Pour autant, l’idée de participation n’est pas morte. Elle se transforme et renaît par le terme de coconstruction. Cette évolution est liée aux profonds changements du travail dans un univers plus incertain. Ils nécessitent de faire appel aux salarié·es en amont de l’exécution, parfois jusque dans la conception ou l’innovation. Dans un monde plus incertain, l’entreprise s’éloigne d’un modèle organisationnel unique en capacité de répondre à tout aléa. La participation revient parce que, plus que jamais, travailler c’est communiquer. Qu’on le veuille ou non, le travail est collectif. L’individu échange, interagit, participe, s’engage afin de pouvoir faire son travail. Sa parole vient « compléter l’organisation » 5. On redécouvre que le travail nécessite des échanges avec autrui, qu’il est collectif car jamais prescrit dans sa totalité, que les salarié·es sont impliqué·es en prenant en permanence des décisions : discutant et se disputant, s’expliquant avec leurs collègues, leur manager, d’autres équipes, en une « coopération conflictuelle » 

Participer, cocontruire c’est « prendre part à des univers de sens en train de se faire » 7. Prendre part, mais aussi apporter sa part (au sens de contribuer) et recevoir sa part (au sens de bénéficier). Charge à l’entreprise d’autoriser la prise de parole et d’organiser l’échange.
L’air du temps est donc à un renouveau du participatif.
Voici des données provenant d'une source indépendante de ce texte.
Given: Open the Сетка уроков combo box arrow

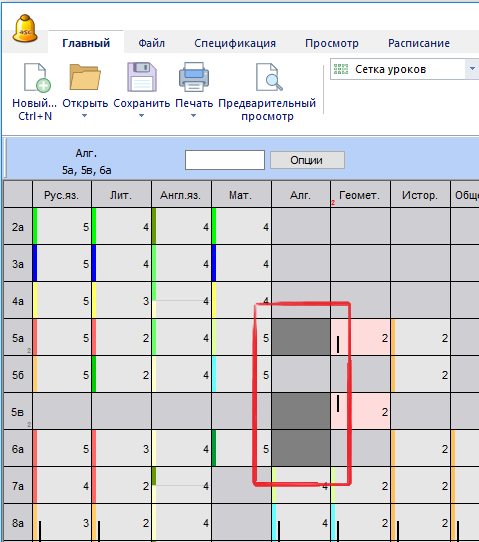Looking at the screenshot, I should [x=472, y=69].
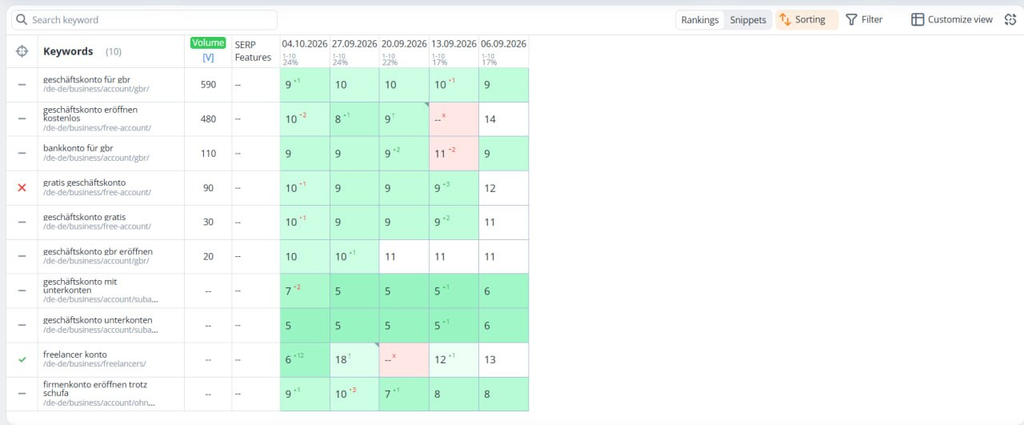Open keyword geschäftskonto eröffnen kostenlos

pos(90,114)
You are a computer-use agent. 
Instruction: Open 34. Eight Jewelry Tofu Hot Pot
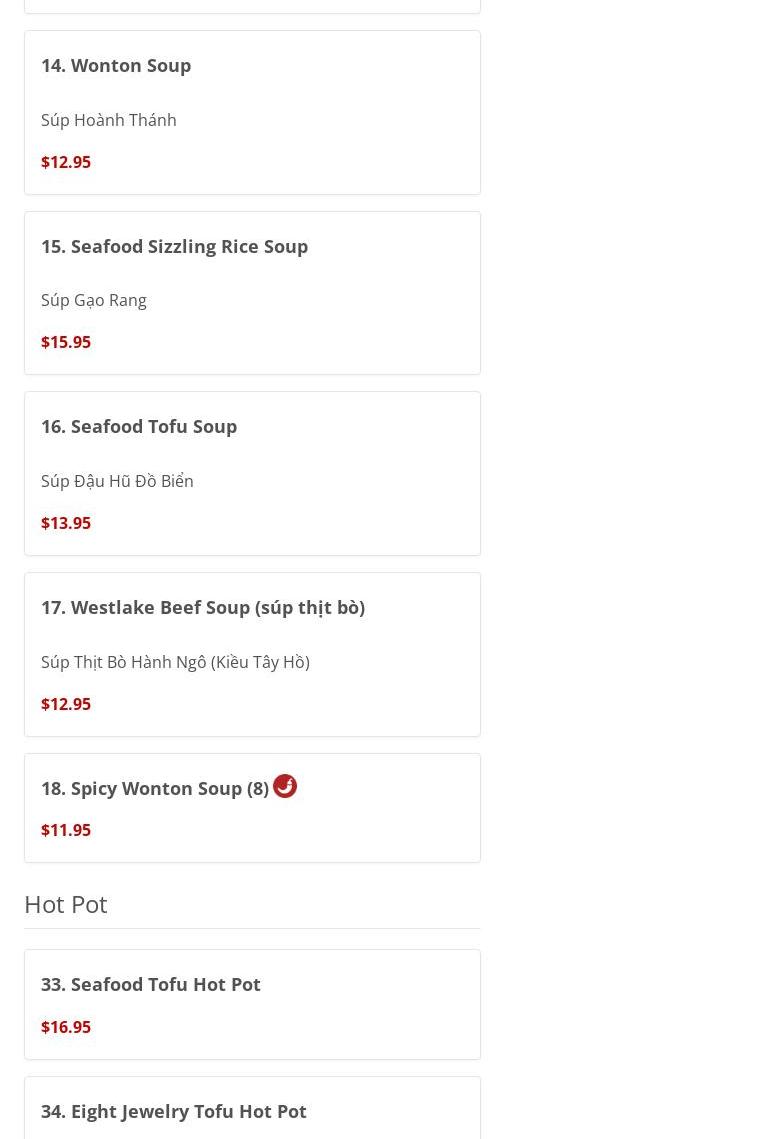coord(174,1111)
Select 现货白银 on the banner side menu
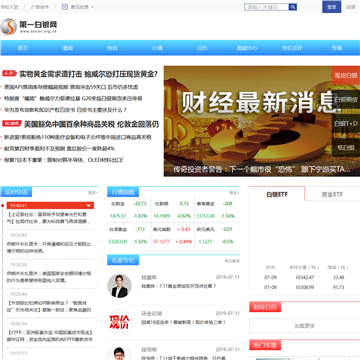Image resolution: width=360 pixels, height=360 pixels. (x=346, y=75)
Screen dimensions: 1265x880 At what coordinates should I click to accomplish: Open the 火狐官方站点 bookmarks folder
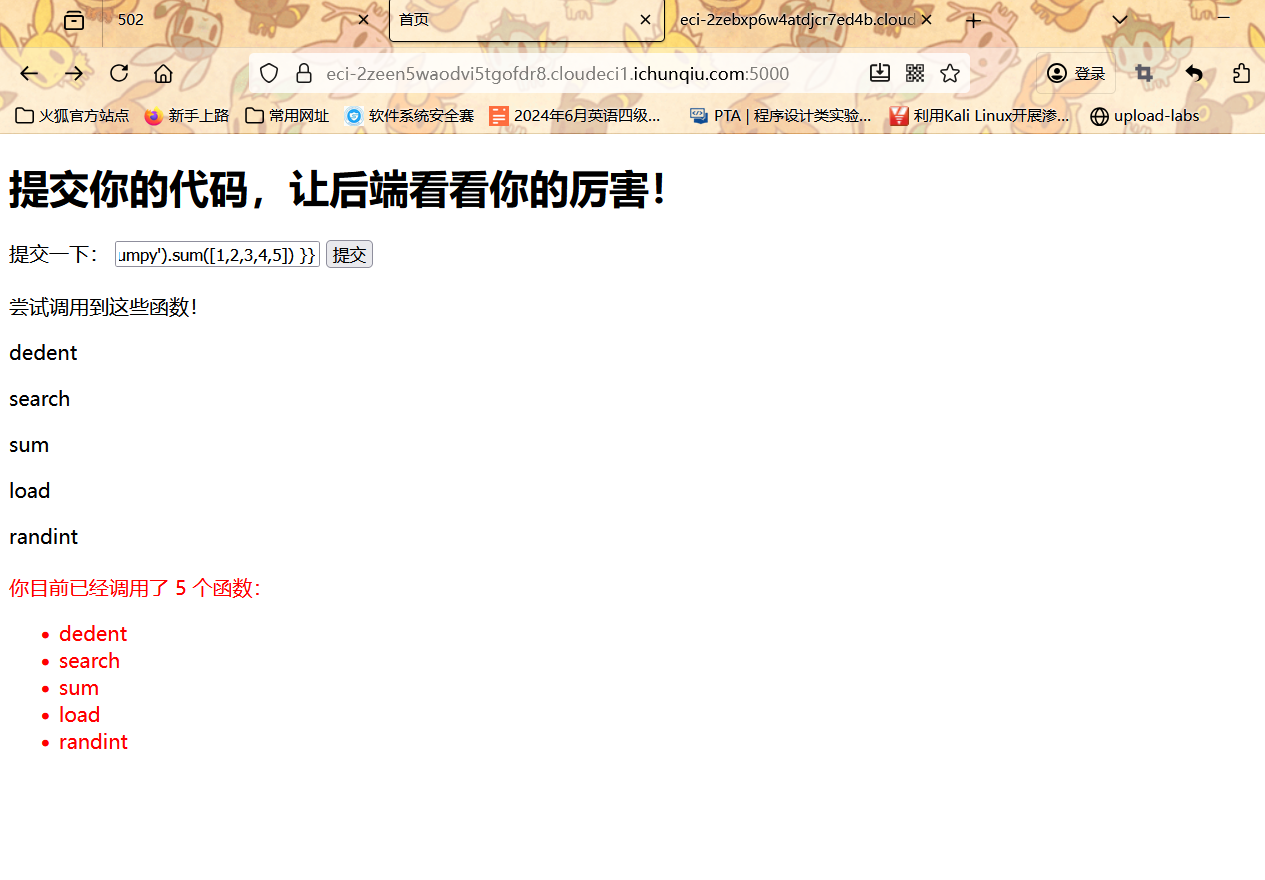[73, 116]
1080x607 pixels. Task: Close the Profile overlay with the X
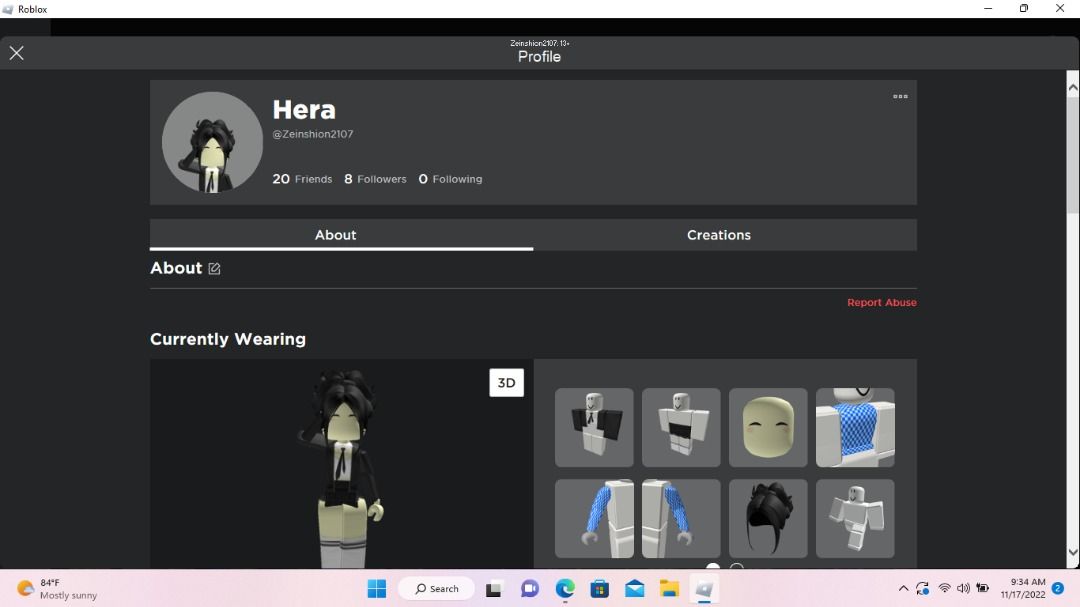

Pour exemple, en 2013, un accord national interprofessionnel sur la qualité de vie au travail et l’égalité professionnelle est signé par les partenaires sociaux, insistant sur le fait d’encourager et de favoriser l’expression des salarié·es sur leur travail. Des formules fleurissent par ailleurs comme celle d’« entreprise libérée ». Ses promoteurs, notamment Isaac Getz8, en appellent à une organisation dans laquelle les salarié·es « jouissent d’une liberté totale
et ont la responsabilité d’entreprendre des actions qu’ils (…) considèrent être les meilleures ». Ces actions sont encadrées par la mission de l’entreprise, elle-même définie par un « leader libérateur » qui doit faire adhérer les salarié·es à sa « vision ». La formule est ambitieuse, mais le paradoxe latent : la liberté totale intervient dans le cadre prédéfini par le leader. Si dialogue il y a entre salarié·es, cela paraît moins vrai entre le leader et les salarié·es, la recherche d’adhésion ne constituant pas un dialogue mais un monologue. Et puis, dans cet univers libéré le management de proximité a tendance à disparaître, alors qu’il est un acteur-clé du dialogue sur le terrain.

C’est justement cette dimension d’un management intermédiaire initiateur de l’échange sur le travail que soutient Mathieu Detchessahar en parlant d’une « entreprise délibérée »9. L’approche est plus modeste et sans doute plus opérationnelle. Elle prône un « management par le dialogue » structuré autour de la discussion, la collégialité et la subsidiarité, soit de nouvelles modalités de communication, de prise de décision et d’autorité. Celui-ci s’effectue dans des « espaces de discussion », à objet unique (le travail et la possibilité laissée aux salarié·es de s’exprimer sur leur travail) et à objectif unique (la résolution de problèmes). Dans ce cadre, il s’agit de coconstruire une solution en laissant du pouvoir de penser, de débattre et d’agir aux individus qui sont les premiers concernés.

UNE QUESTION DE FINALITÉ

Quand on revient rapidement, comme nous l’avons fait ici, sur les démarches de participation et de coconstruction dans le temps, plusieurs interrogations perdurent. Faire participer, coconstruire d’accord,
mais dans quel cadre organisationnel et pour produire quoi ? À quoi sert vraiment de participer et de coconstruire ? La participation est une expérience toujours située. Mais, l’essentiel porte-t’il vraiment sur le fond – faire participer les salarié·es pour parler de leur travail, de son organisation, voire de la stratégie de l’entreprise en lien avec sa « raison d’être »  – ou reste-t-il cantonné à la forme – faire participer pour montrer qu’un dialogue a été organisé ? La participation se décline aussi en participant·es. Qu’en est-il des capacités
et des compétences des uns et des autres à participer ? Il ne s’agit pas simplement de vouloir et de pouvoir participer, voire de devoir participer, encore faut-il savoir participer. Dans quelle mesure les individus sont-ils égaux dans une démarche qui se veut pourtant être basée sur la coconstruction ?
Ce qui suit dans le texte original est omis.